William C. Miller ^1,2,3 Stephanie Wallace ¹ William Kamm ¹ Erin Reardon ⁴ Nicole Theis-Mahon ⁵ Matthew Yousefzadeh ⁶ Elizabeth Schmidt ^1,7 Laura Niedernhofer ^1,7 Michael A. Puskarich ^1,2,3*

• ¹ Medical School, University of Minnesota, Minneapolis, United States
• ² Department of Emergency Medicine, Hennepin Healthcare, Minneapolis, Minnesota, United States
• ³ Department of Emergency Medicine, Medical School, University of Minnesota, Minneapolis, Minnesota, United States
• ⁴ Woodruff Health Sciences Center, Atlanta, Georgia, United States
• ⁵ Health Sciences Library, Medical School, University of Minnesota, Minneapolis, Minnesota, United States
• ⁶ Columbia Center for Healthy Longevity, Columbia Center for Translational Immunology, Vagelos College of Physicians and Surgeons, Columbia University Irving Medical Center, New York, New York, United States
• ⁷ Institute on the Biology of Aging and Metabolism, University of Minnesota, Minneapolis, United States

Introduction: Acute infectious disease represents a significant cause of mortality and morbidity in elderly individuals admitted to the hospital. In its extreme, it presents as sepsis, a systematic inflammatory and immunologic response responsible for self-injurious organ injury. As individuals age, a unique set of factors including immunosenescence predispose them to acquiring an infection and a worse clinical prognosis.
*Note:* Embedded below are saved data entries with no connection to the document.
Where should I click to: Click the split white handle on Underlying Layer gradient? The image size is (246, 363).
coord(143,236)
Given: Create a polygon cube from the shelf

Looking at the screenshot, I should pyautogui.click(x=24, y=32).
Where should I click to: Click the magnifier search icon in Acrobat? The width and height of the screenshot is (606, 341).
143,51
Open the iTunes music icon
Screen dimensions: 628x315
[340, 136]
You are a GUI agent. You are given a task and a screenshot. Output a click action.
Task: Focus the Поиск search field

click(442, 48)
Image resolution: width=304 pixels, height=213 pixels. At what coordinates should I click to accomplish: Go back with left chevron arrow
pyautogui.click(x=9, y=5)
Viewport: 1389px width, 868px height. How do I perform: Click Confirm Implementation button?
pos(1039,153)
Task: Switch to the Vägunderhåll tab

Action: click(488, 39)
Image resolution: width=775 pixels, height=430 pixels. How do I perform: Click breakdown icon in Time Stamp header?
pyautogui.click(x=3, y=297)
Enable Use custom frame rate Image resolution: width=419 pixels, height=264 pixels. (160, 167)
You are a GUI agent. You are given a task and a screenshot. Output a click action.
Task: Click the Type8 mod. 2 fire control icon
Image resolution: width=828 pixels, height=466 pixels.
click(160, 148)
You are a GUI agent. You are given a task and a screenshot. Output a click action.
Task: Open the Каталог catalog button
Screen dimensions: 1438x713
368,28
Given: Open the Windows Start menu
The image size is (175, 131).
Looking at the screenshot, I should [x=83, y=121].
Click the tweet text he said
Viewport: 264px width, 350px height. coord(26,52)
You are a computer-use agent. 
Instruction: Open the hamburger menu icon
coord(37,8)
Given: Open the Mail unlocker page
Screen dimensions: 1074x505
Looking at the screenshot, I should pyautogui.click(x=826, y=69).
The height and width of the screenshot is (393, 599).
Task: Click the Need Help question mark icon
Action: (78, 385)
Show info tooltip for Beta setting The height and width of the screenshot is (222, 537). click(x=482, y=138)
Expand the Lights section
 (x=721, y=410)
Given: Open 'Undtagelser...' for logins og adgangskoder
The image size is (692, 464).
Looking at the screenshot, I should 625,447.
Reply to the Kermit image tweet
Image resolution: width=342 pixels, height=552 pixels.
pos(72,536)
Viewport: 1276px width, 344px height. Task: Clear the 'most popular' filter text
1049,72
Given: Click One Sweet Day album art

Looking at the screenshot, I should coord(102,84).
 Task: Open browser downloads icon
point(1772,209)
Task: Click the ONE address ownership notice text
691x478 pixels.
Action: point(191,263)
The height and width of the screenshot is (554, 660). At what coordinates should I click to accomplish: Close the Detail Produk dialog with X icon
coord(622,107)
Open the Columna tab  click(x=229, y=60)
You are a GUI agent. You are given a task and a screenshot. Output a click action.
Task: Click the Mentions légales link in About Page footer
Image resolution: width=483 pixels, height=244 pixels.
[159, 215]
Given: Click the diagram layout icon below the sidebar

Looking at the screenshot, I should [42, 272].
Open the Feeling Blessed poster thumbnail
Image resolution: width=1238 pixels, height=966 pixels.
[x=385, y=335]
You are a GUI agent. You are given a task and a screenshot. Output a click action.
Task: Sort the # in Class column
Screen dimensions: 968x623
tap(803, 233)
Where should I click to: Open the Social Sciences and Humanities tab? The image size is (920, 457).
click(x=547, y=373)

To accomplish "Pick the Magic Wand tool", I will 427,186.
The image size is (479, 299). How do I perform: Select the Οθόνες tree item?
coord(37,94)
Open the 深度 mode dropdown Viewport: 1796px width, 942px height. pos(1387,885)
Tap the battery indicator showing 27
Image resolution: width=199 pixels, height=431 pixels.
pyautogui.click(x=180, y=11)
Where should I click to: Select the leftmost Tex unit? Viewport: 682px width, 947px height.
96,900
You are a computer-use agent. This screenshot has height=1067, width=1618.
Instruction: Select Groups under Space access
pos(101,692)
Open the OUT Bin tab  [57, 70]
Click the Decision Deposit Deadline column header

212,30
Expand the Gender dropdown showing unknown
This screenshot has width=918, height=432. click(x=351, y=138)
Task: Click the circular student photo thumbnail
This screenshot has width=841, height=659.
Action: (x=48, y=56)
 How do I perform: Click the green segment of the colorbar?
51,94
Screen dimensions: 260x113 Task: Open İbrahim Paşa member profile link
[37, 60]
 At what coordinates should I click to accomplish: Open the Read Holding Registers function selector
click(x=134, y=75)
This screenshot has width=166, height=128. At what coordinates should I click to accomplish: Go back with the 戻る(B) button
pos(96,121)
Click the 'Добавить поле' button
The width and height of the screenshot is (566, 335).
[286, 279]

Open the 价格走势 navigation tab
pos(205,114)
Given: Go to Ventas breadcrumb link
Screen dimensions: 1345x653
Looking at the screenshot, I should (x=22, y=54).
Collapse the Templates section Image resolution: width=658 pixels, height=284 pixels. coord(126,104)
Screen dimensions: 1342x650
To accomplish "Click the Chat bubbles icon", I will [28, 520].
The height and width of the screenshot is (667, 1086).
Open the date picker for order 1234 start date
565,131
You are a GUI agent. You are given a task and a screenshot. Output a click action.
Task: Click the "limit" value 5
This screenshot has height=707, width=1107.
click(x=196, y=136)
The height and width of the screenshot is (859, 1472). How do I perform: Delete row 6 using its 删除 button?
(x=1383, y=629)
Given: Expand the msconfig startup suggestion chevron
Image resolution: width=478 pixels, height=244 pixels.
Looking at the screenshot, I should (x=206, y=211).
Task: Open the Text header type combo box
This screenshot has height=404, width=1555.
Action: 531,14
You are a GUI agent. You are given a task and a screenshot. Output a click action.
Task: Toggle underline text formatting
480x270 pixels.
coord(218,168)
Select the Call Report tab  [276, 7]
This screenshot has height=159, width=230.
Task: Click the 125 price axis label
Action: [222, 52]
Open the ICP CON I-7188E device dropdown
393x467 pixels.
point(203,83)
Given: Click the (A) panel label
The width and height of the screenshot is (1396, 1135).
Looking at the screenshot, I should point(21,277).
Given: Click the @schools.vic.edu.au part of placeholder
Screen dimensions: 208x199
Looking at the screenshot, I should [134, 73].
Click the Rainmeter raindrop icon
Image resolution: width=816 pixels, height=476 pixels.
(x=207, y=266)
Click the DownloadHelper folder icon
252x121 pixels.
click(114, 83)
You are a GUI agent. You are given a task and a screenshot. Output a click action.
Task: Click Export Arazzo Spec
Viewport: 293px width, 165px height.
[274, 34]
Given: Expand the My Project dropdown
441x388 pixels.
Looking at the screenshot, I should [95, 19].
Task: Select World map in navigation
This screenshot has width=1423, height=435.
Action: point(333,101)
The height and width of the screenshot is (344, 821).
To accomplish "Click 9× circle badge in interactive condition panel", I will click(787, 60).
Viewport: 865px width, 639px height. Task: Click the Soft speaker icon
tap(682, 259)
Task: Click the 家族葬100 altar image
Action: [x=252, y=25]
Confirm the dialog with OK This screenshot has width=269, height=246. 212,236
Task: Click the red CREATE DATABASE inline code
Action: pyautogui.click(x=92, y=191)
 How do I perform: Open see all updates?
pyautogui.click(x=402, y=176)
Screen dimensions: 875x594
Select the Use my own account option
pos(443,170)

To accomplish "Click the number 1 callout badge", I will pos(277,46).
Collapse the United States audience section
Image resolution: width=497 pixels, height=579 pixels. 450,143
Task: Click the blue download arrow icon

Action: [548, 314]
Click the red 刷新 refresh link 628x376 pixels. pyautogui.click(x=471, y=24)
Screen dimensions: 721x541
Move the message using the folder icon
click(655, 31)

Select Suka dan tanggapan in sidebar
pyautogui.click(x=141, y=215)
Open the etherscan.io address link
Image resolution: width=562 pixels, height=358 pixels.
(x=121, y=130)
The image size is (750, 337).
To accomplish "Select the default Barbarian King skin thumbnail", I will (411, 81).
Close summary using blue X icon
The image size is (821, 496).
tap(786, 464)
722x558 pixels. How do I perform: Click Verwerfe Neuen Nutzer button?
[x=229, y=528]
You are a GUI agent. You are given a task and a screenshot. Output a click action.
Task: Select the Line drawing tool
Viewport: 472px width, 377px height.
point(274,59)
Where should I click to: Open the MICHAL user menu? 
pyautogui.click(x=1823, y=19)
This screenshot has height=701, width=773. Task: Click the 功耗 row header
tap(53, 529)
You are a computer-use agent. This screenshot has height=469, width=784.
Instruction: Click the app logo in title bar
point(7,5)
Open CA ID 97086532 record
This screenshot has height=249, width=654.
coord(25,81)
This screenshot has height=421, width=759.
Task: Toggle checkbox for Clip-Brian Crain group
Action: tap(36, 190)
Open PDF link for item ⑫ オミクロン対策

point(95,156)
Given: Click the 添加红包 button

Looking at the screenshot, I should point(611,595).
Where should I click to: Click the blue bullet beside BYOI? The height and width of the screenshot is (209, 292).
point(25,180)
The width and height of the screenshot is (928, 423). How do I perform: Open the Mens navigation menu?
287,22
This systematic review explores the relationship between cellular senescence, an age-related inflammatory phenomenon, with acute human infectious disease.Methods: Embase via OVID, Scopus, Web of Science, Global Index Medicus, Cochrane Library via Wiley, and ClinicalTrials.gov were queried. Included studies must have compared at least one of the following measures of cellular senescence between patients with an infection and without an infection: cell cycle inhibition measured via levels of p16 INK4a and/or p21 CIP1 , short telomere length, DNA damage via ɣH2AX, high senescence-associated β galactosidase activity, and inflammation via the detection of senescence associated secretory phenotype (SASP).Manuscripts were screened and data collected via two independent reviewers.Results: A total of 15,828 studies were screened after duplicates were removed. One hundred and fifty-three full-text articles were assessed for eligibility and a total of 16 original articles were included in analysis. Of the 16 original articles included, 12 (75%) articles were centered on SARS-CoV-2, 2 (12.5%) articles utilized patients infected with Leishmania braziliensis, 1 (6.25%) with Plasmodium falciparum, and 1 (6.25%) with Hepatitis C.Current literature demonstrates robust upregulation of markers of cellular senescence in the setting of acute SARS-CoV-2, P. falciparum, L. braziliensis, and hepatitis C virus, and that markers of senescence correlate with disease severity and persist for months after resolution. Limitations in the number and types of infectious organisms studied, low sample sizes, modest longitudinal sampling, and a lack of consistency in markers measured, the method of measurement, and the definition of normal values represent ongoing gaps in the literature.